On a weekly basis identify any activities or tasks you’d like to specifically accomplish each week, while being realistic with how much time it will take and how much time you have. If you’re used to having 6 productive hours at the office, but now have your kids at home, you might only get 3 productive hours each day. It’s important to set realistic expectations in order to feel accomplished. These activities don’t just have to be work related. Include any activities that are important to you including family time, hobbies, and any volunteer work. Examples of accomplishments might include:
- Finish reading my new book - 4 hours
- Attend 3 business webinars - 3 hour
- Setup projector in backyard for movie night - 3 hours
- Run 5 miles every day - 8 hours total
Then, use your calendar or todo list to organize those tasks throughout each day of the week. Make sure you time box each activity based on what’s realistic. Arrange each activity on a specified day and time, adding in at least a 30min buffer between activities to account for the unexpected. Have a morning routine that you enjoy like coffee, exercise, or reading the news? Set a consistent wake up time and block out time for your morning routine each day.
My favorite tool to manage this process by far is an app called Sunsama. It’s a Todo list + Calendar productivity suite that allows you to easily plan out your day and week. It syncs with google calendar and your email. It also allows you to review what you accomplished each week, and how often tasks get pushed over to the next day. If you’re looking to up your organization level, definitely sign up. It’s invite over, so email me: email@example.com for an invite.
Now that you’ve created a routine for yourself and have goals to accomplish, its time to measure how you did.
REFLECT AND REFINE
At the end of each week, add 15min to your calendar to reflect on your accomplishments each week. Ask yourself, “When did I follow my schedule and when did I get distracted?” Answering this question requires you to note when you got off track. What I’ll do is add a start and finish time to each of my tasks on Sunsama. Then at the end of the week, I can go back and measure my distractions.

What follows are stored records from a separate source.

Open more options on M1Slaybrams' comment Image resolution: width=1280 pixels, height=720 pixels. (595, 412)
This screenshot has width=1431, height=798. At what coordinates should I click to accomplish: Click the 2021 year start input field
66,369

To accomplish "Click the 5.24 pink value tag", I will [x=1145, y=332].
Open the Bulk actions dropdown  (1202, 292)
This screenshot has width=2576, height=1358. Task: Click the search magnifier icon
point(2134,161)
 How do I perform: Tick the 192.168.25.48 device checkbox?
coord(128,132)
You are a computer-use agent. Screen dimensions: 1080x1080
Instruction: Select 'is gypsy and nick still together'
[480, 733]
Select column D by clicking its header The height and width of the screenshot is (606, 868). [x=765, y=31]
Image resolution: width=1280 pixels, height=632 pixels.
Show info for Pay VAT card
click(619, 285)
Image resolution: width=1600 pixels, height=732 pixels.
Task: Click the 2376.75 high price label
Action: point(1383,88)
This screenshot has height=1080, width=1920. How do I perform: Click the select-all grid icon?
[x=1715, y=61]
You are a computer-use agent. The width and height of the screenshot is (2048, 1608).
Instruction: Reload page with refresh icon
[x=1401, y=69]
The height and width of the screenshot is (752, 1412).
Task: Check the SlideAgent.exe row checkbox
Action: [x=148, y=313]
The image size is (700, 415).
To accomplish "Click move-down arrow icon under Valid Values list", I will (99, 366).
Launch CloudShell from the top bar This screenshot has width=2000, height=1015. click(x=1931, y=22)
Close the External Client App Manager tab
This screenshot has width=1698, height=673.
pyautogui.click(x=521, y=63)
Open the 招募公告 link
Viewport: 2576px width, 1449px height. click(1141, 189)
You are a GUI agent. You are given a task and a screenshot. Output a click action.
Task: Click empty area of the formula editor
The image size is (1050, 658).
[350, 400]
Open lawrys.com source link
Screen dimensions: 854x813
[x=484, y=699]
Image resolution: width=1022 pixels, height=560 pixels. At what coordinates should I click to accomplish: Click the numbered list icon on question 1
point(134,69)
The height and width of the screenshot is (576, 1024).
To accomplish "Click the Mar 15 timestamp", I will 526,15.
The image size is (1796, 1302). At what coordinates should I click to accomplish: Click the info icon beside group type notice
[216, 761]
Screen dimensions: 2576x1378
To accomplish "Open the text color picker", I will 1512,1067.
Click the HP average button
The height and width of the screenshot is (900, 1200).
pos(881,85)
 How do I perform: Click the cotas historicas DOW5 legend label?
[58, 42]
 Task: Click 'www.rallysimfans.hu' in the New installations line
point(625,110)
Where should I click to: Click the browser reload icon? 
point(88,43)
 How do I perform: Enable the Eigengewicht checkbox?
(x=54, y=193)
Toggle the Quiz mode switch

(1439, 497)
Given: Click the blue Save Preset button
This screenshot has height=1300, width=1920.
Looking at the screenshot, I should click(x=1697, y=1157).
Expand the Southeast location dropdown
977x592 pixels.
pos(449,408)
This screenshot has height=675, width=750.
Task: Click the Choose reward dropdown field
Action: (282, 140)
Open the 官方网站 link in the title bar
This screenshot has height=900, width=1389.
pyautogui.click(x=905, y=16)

Sometimes distractions come from internal triggers, like remembering an e-mail you meant to respond to. Other times distractions come from external triggers, a social media ping, or your kids asking for help with their schoolwork.
Once you understand where your distractions are coming from, make adjustments to account for them.
One internal trigger I have is constantly thinking of ideas or remembering something I forgot to do. My urge is just to stop and do it before I forget, but that’s a mistake. Now instead, I’ll add that idea or task to my to-do list in Sunsama and plan a future time to take care of it. That way I won’t forget it, but it’s also out of my mind.
Maybe something unexpected came up. If you find that unexpected things happen every day, reduce how much you expect to accomplish and plan for more buffer time (ie. flexibility) each day. If you habitually underestimate how long it would take to complete certain tasks, begin with your estimate and then double it. It’s better to accomplish tasks faster than expected.
If you’re getting distracted by members of your household, talk with them to figure out a plan that works. Communicating your expectations and listening to theirs will save everyone lots of frustration. If you need quiet time to work, ask that they don’t disrupt you during a specific time. Listen to their needs as well, and be there when they need you to be.
After reflecting, refine your schedule for the next week and repeat.
Follow these steps, and you’ll start to feel more accomplished.